On 24th December, IEC signed a LOI with the Tamar project (Tamar and Dalit partners). According to the LOI signed with the Tamar partners the parties will carry out negotiations for the sale of gas from the Tamar project to IEC for 2.7 bcm per year and which could be even significantly higher and for a period which will not be less than 15 years. The scope of the income is esteemed to be between $400 million – $750 million per year, but it is clarified that the exact amount will stem from the global price of fuels on the actual date of supply of the gas and the exact quantities of gas that will be purchased by IEC. The operator of the Tamar project, Noble estimates that the total extent of sales to IEC based on the LOI will be approximately $9.5 billion based on their estimation of the actual price of fuels when the supply of gas will take place throughout the contract period.

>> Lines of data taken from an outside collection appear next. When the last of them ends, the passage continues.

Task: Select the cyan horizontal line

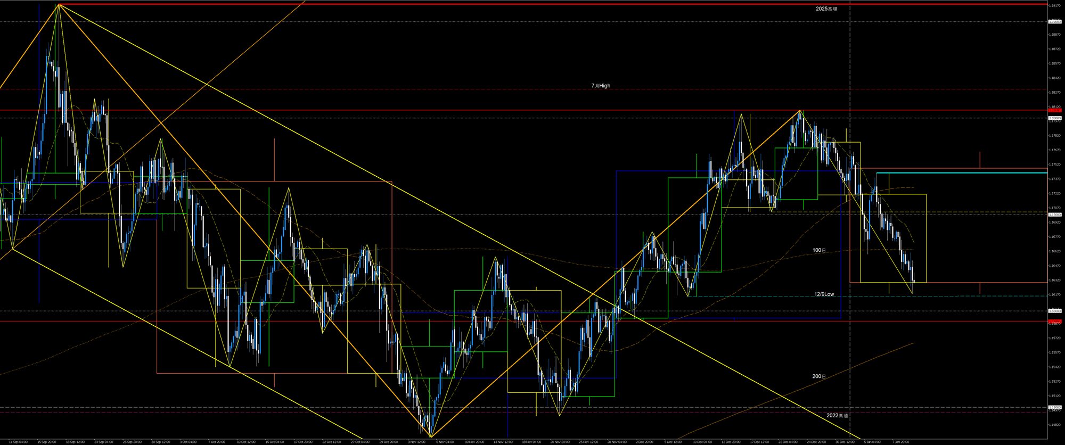Action: 959,173
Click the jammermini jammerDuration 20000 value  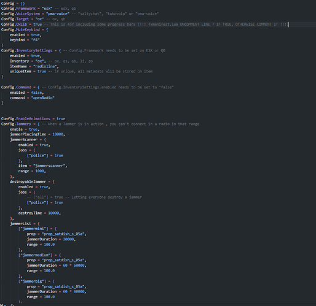(68, 239)
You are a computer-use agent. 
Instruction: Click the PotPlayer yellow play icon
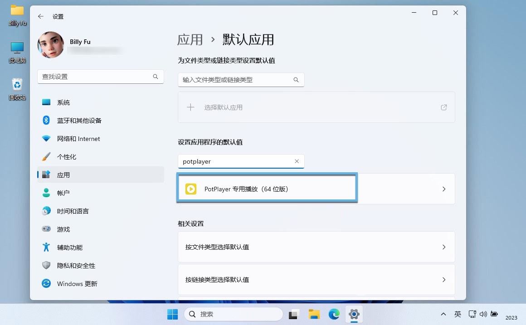[x=191, y=189]
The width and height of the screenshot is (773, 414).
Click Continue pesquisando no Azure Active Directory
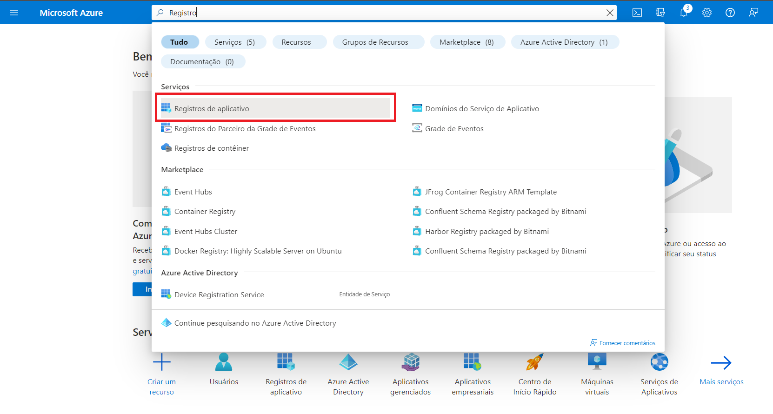[x=255, y=323]
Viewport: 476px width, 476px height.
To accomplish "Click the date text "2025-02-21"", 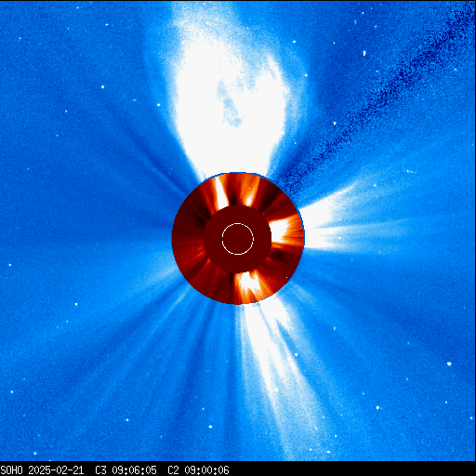I will coord(56,469).
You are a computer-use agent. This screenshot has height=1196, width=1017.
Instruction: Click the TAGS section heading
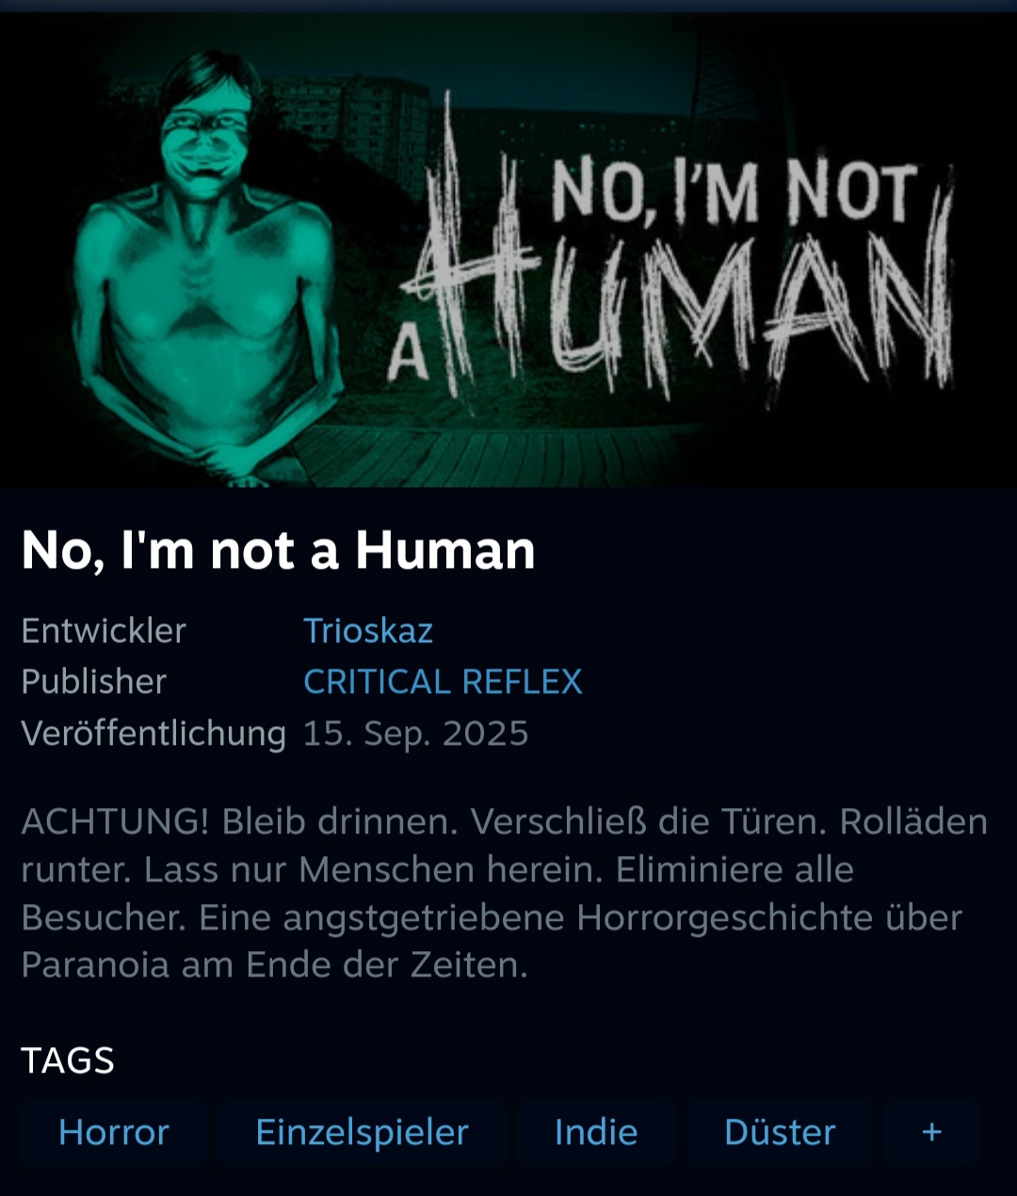[x=68, y=1060]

Delek and Avner will have to pay an overriding royalty of 0.48% each to Dor Chemicals that transferred to them in 2007 their rights in Tamar and Dalit. Namely, this amounts to a future revenue stream for Dor Chemical of 0.15% of the income that will stem from these fields.
Notification is hereby made on the 19.2.2010 that a letter of intention was signed between the partners in the Tamar and the Dalit project with the Darom Ltd. power station and Dimona Silica Industries (DSI). According to the LOI the buyers will buy natural gas for a power station they intend to establish as well as for the buyers’ industrial plant. According to the LoI, the buyers intend to buy a minimum amount of natural gas of 100 bcf (about 2.8 bcm) and this over a period of 17 years. Moreover, the parties agreed in their LoI on the conditions whereas the buyers may buy larger quantities of gas for the buyers potential additional projects.
According to the LoI, the amount of gas that the buyers are entitled to buy – and which will be determined de facto inter alia based on the scope of the buyers’ additional projects that will actually be established, on the power station’s operational hours, on the amount of gas to be used by the power station and by the other projects – may be even significantly larger, potentially even twice as much as the quantity specified above. The revenue for the sale of 100 bcf of gas is estimated today by the Tamar partners as $0.5 billion (for 100% of the rights in the Tamar project). It is to be clarified that the actual revenues wills stem a number of factors including those specified above, the cost of energy, etc. The letter of intent is non binding and the parties intend carrying out immediate negotiations with the objective to sign a binding supply agreement within the next two months.
The buyers are DSI Dimona Sillica Industries, a private company registered in Israel which intends to set up a silica company in Dimona and the Darom power station company, a private company registered in Israel and which intends to set up a 120 MW cogeneration power station within the confines of the industrial plant.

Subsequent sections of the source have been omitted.